OK, so I tried to "hack" the Tplyr and add my own function, so it's recognized by the engine, but it turned out the protection goes farther:

# A little dummy function, only to check if I can provide my own new variable (e.g. holding the lower or upper CI bound).
# If I could do this, then I could generate any kind of summary I need and merge it with the rest of the layer.

f <- function (e, x) 
{
  env_bind(e, xx = 2*x)
  e
}

rlang::env_unlock(environment(Tplyr::add_layer))  #unlocking the Tplyr environment
ns <- environment(Tplyr::add_layer)
assign("f", f, envir = ns) 
environment(f) <- ns  # some of these calls may be redundant, just for "safety"
assignInNamespace("f", f, ns = ns) 
namespaceExport(ns, "f")

# Now let's try using it with Tplyr

> data %>% 
   unite("ARM_SIDE", c(ARM, SIDE)) %>% 
   tplyr_table(ARM_SIDE) %>% 
   add_total_group() %>% 
   add_layer(
     layer = group_count(SOC) %>% 
       set_distinct_by(PatID) %>% 
       f(2) %>%  # some number just to trace the result
       set_format_strings(f_str("xx.x", xx))) %>% 
   build() 
Error: f_str for n_counts in a count_layer can only be n, pct, distinct, distinct_pct, total, or distinct_total

Good! Now f() is part of Tplyr and passes the getNamespaceExports("Tplyr") checking.
Bad! The names of variables that can be used with this layer are fixed.

obraz

And also putting it here seems to be nonsensical, as the nominators and denominators aren't known at this level.

It could be on the level of f_str(), combined via paste() or sprintf():

data %>% 
  unite("ARM_SIDE", c(ARM, SIDE)) %>% 
  tplyr_table(ARM_SIDE) %>% 
  add_total_group() %>% 
  add_layer(
    layer = group_count(SOC) %>% 
      set_distinct_by(PatID) %>% 
      set_format_strings(f_str( paste("xx.x", 
                                      round(f1(distinct_n, distinct_total)$lower, 2)), n))) %>% 
  build() 

But the distinct_n and distinct_total isn't known in the paste function...

f_str won't allow for other variables, set_format_strings won't allow for anything else than f_str.

And here my "creativity" ends. Briefly - while the numerical summary is extensible, the categorical one is not. Would you consider enabling this as well?

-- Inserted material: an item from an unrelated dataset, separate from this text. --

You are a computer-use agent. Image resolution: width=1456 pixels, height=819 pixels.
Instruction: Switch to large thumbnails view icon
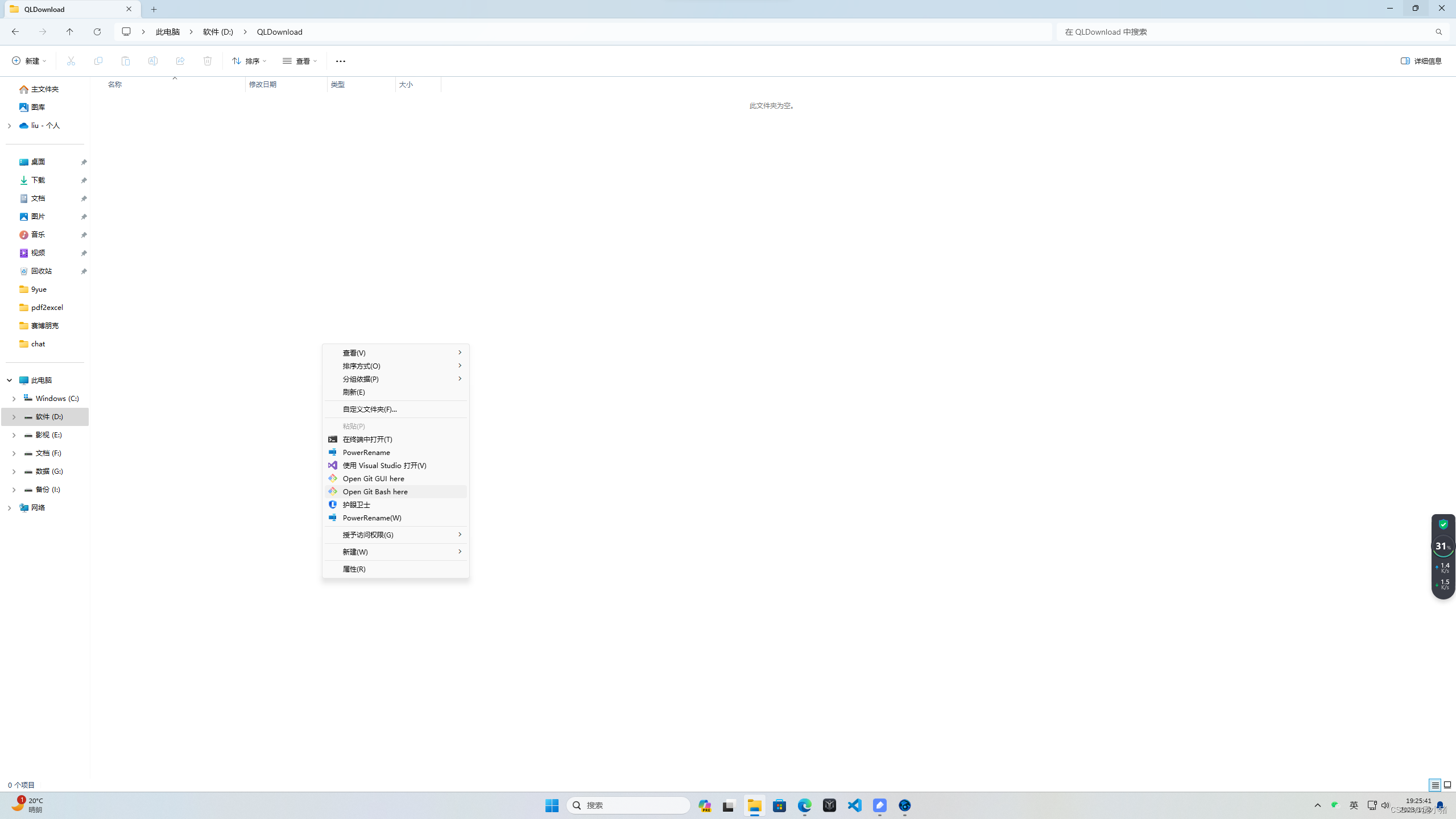[1447, 785]
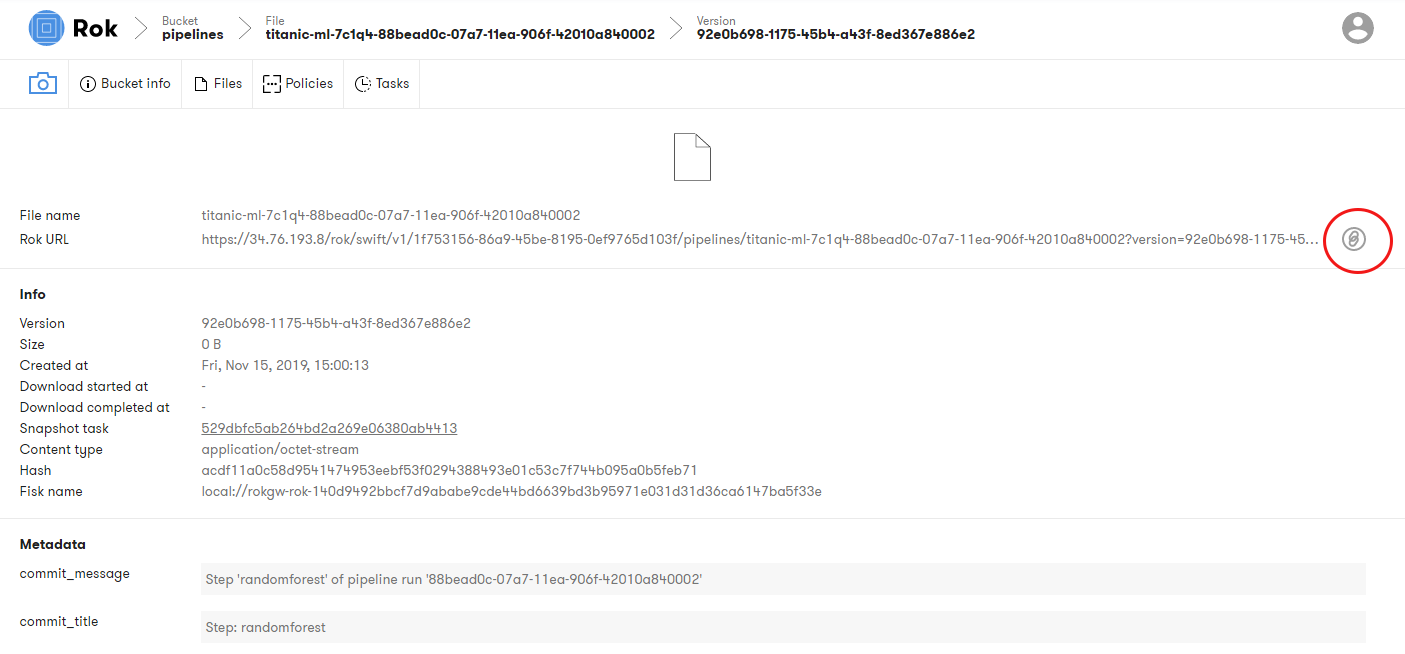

This should be done in a more general way - to allow one for using any custom functions taking the n, distinct n, and appropriate denominators, producing custom columns. It's very common to add various CIs (for %, for their differences, like Miettinen-Nurminen), p-values of various tests, effect size of various kinds (for difference in proportions) along with their own bootstrapped CI and so on. So if there is any common mechanism enabling the user to use own, custom functions returning custom columns, that can be reused within the counting layer (and maybe also the shift layer), it would be really great!

To make it absolutely clear - I am not asking for making Tplyr a statistical suite. This would be a nonsense, as it's just for tabular summaries. I rather mean enabling the user to provide own summaries instead.